● INFORMATION PROVIDED:
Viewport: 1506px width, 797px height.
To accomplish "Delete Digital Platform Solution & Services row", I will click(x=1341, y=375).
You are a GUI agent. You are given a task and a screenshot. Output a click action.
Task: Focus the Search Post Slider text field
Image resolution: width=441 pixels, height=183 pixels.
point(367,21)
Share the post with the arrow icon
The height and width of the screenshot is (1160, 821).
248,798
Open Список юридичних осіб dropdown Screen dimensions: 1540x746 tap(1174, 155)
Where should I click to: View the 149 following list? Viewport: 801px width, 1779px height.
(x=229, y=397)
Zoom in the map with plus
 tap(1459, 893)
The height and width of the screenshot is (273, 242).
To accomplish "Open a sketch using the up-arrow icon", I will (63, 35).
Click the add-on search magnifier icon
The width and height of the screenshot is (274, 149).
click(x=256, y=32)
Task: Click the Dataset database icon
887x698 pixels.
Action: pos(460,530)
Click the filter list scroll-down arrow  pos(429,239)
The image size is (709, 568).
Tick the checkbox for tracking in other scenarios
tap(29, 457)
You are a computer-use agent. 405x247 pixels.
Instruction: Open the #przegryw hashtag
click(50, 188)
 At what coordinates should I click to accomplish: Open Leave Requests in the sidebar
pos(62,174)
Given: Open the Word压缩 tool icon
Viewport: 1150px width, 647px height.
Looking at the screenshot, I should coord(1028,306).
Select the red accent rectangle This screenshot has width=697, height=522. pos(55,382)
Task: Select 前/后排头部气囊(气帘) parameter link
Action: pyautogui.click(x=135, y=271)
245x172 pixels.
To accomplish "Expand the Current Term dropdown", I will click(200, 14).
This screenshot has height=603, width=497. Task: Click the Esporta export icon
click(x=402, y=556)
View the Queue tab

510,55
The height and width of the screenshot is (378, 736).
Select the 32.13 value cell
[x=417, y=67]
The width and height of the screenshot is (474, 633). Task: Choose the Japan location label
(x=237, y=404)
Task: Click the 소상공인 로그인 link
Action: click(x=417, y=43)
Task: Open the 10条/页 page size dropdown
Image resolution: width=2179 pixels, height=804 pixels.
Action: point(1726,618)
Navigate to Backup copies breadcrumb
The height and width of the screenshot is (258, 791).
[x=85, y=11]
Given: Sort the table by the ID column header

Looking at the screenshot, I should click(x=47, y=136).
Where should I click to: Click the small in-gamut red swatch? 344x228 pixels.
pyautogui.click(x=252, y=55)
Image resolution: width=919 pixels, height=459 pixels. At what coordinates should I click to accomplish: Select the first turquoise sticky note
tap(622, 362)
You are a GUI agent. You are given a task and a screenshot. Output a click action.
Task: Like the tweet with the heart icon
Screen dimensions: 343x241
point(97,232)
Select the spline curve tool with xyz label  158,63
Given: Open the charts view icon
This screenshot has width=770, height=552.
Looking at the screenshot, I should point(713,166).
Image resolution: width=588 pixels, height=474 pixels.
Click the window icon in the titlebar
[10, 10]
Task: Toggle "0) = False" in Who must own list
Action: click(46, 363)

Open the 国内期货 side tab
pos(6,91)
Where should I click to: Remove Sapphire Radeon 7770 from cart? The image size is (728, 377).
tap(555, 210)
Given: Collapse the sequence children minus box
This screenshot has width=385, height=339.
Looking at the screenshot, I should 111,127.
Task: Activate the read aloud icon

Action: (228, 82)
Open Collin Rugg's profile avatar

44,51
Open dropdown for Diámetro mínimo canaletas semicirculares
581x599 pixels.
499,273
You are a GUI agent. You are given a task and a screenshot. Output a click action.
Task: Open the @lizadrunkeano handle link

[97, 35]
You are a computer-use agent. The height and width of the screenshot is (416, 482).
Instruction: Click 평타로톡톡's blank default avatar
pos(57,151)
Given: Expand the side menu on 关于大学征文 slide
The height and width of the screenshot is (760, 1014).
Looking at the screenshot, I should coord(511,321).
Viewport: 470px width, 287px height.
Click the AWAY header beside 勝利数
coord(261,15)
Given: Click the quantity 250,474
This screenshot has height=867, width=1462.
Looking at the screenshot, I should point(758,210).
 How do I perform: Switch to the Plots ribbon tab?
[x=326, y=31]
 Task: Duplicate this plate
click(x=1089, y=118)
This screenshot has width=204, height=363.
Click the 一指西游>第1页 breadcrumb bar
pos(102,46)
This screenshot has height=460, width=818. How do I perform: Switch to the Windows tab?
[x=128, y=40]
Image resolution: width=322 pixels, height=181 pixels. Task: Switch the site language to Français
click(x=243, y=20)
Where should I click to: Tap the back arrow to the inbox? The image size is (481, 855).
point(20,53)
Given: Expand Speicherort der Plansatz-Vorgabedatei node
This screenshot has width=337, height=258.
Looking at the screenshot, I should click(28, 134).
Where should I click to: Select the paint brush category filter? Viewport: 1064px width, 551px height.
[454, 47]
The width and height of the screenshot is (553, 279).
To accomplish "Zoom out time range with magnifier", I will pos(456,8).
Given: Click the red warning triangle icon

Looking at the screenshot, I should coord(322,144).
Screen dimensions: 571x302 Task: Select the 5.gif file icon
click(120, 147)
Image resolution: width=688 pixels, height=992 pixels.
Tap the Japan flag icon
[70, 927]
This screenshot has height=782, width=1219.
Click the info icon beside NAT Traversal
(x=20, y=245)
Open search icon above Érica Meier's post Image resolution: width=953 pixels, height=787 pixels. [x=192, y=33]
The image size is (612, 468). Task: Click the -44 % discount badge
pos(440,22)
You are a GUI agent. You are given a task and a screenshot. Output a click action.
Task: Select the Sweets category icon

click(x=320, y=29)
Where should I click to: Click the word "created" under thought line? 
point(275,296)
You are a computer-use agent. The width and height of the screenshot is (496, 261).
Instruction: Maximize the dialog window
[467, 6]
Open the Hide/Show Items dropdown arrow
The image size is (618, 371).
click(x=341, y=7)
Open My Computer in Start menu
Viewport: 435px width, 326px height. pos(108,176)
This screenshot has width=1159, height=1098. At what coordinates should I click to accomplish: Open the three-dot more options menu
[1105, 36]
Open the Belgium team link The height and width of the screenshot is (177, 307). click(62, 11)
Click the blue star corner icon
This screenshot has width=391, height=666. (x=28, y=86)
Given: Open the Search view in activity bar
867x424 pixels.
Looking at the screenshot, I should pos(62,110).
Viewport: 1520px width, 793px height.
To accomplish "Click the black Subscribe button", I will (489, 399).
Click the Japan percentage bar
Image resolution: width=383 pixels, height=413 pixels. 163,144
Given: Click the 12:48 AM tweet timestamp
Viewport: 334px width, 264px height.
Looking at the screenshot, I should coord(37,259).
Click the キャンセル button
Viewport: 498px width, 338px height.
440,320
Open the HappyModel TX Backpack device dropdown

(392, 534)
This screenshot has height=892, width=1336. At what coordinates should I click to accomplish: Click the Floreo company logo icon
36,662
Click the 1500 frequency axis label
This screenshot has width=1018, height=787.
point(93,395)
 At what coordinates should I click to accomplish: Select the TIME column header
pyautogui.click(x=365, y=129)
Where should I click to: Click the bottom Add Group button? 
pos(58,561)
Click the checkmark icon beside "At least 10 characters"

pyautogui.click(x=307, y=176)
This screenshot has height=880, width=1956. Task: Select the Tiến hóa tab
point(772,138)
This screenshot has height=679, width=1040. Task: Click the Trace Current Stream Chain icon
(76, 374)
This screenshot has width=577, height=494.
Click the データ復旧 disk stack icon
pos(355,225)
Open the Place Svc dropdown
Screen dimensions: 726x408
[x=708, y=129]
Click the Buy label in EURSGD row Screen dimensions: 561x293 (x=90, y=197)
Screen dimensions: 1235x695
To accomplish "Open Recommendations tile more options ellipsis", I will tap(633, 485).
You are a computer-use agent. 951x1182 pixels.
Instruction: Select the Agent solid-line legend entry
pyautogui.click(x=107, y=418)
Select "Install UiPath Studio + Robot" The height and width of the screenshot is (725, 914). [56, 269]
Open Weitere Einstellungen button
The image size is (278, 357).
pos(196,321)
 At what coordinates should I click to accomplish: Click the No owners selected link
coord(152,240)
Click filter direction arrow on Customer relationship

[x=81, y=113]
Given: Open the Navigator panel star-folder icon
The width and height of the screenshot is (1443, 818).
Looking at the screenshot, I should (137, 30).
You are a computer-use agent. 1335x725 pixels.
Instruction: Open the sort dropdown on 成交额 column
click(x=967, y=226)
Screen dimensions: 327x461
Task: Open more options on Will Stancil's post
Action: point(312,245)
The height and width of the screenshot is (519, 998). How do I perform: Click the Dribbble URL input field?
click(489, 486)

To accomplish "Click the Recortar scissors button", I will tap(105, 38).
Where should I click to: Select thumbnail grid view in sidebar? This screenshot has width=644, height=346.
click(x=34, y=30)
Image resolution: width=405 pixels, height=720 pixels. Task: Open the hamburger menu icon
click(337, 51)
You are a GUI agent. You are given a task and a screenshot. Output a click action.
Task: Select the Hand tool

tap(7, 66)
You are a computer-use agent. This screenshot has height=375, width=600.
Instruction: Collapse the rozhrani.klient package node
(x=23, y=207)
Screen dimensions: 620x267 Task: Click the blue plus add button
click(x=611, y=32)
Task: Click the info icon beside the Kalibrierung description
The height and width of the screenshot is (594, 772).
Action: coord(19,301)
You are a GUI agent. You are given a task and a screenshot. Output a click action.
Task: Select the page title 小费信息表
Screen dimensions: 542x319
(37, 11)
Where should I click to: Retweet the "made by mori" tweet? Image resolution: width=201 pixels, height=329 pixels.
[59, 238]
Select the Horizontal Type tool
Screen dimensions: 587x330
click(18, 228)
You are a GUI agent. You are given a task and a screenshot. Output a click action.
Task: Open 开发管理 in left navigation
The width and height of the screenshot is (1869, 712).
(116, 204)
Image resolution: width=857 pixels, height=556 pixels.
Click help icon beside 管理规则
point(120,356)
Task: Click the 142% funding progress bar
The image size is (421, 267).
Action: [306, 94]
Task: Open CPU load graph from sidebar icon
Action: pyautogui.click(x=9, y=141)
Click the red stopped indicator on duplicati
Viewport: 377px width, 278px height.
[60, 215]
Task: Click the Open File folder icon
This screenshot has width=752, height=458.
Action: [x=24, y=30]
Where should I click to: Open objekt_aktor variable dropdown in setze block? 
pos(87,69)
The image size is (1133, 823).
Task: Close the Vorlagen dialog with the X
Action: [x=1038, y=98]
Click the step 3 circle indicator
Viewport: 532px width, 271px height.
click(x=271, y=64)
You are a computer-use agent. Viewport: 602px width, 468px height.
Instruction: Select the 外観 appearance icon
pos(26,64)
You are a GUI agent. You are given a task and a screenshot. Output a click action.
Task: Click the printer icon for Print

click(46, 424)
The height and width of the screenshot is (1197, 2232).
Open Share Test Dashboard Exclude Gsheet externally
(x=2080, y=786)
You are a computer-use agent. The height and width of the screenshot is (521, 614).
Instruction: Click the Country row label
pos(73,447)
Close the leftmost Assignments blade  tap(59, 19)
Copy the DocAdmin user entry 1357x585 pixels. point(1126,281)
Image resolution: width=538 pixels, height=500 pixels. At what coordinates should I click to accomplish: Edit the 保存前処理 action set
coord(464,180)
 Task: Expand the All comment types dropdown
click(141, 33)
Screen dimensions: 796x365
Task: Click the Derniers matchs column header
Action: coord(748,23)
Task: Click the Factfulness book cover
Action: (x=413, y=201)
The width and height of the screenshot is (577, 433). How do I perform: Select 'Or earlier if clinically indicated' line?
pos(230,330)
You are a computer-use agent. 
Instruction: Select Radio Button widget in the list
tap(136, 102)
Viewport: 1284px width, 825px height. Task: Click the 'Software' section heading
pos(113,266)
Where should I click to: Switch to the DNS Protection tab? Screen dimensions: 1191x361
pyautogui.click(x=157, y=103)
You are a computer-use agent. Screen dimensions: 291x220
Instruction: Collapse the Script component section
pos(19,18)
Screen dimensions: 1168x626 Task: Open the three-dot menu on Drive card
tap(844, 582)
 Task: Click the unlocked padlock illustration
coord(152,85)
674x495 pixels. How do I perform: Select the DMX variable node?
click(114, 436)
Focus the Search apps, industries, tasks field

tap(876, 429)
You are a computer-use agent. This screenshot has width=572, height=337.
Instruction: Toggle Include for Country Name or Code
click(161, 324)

● PROBLEM STATEMENT:
Return each line of the listing that holds the string "folder".

● EXERCISE ANSWER:
Given: Open the Navigator panel star-folder icon
Task: Click the Open File folder icon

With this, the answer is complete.